Need a file renaming facility

Dave Curry davy at ea.ecn.purdue.edu
Mon May 9 23:24:23 AEST 1988


In article <13840 at brl-adm.ARPA> amoss%HUJINIX.BITNET at cunyvm.cuny.edu (Amos Shapira) writes:
>Chris Reimer (ctr at stride.com) writes:
>>
>>Try:
>>    foo% foreach i ( `ls *.pre  sed 's/.pre$//'` )
>>    ? echo "Moving ${i}..."
>>    ? mv ${i}.pre $i
>>    ? end
>>
>>Obviously (I hope), this must be run under csh.  Enjoy!
>
>      Could make it simpler, and much more importnt, faster.
>    My suggestion is to use basename(1), like this:
>
>    % foreach i (*.pre)
>    ? echo Moving $i...
>    ? mv $i `basename $i .pre`
>    ? end
>
>      basename(1) is under /usr/bin, so I'm not sure if it
>    comes with SV systems.

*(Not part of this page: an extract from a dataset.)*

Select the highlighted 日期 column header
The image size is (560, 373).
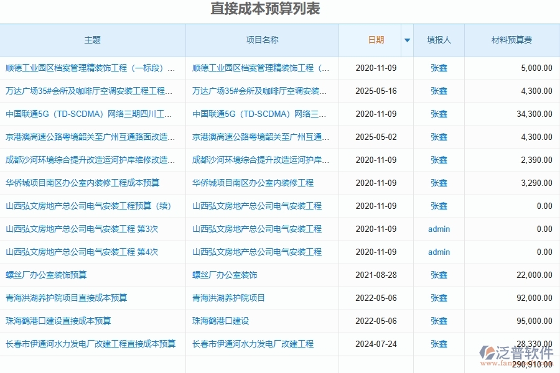376,40
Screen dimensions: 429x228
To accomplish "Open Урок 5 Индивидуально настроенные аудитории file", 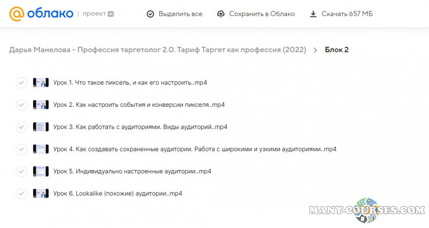I will point(132,171).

But you can write one for yourself.

If you're going for speed, then forking and execing basename for every
file name is certainly not the solution.  I suspect for any number of
files greater than 3 or 4, the ls/sed answer is faster.

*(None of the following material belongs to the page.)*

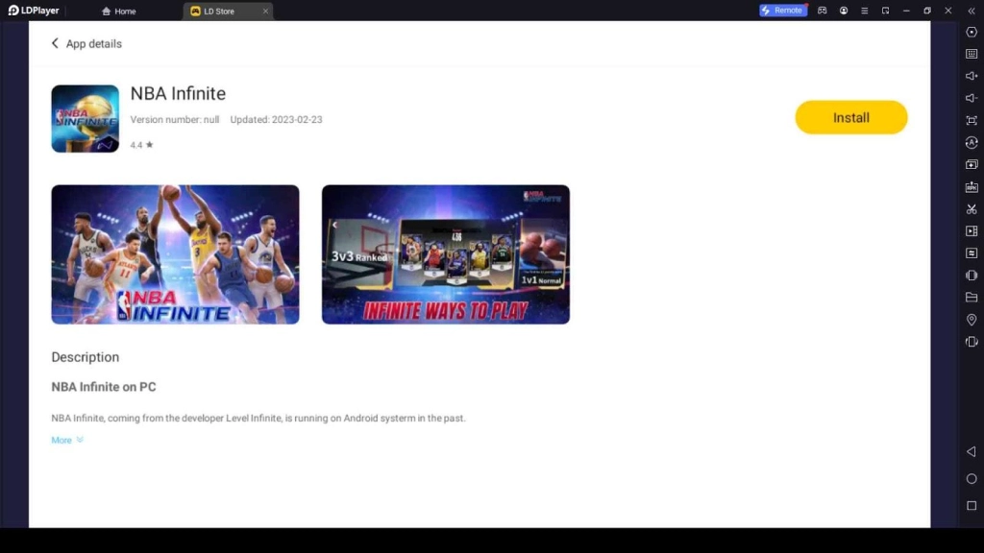Toggle fullscreen mode from sidebar
The width and height of the screenshot is (984, 553).
972,120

But, both of you are doing things the wrong way.  If you're going to
use "csh", then instead of simply writing an "sh" script in "csh"
syntax, you might as well use some of "csh"'s useful features, namely
the colon modifiers (or whatever they're called):

	% foreach i (*.pre)
	? echo Moving $i...
	? mv $i $i:r
	? end

The ":r" operator removes the first (working from the right)
".anything" from a file name.  It's exactly equivalent to your
basename version above, only about a zillion times faster.  There are
other colon modifiers which let you take the basename of a file (:t),
the directory part of a file name (:h), and the extension (.anything)
part of a file name (:e).  And yes, it's all documented in the manual
page, this isn't secret magic stuff.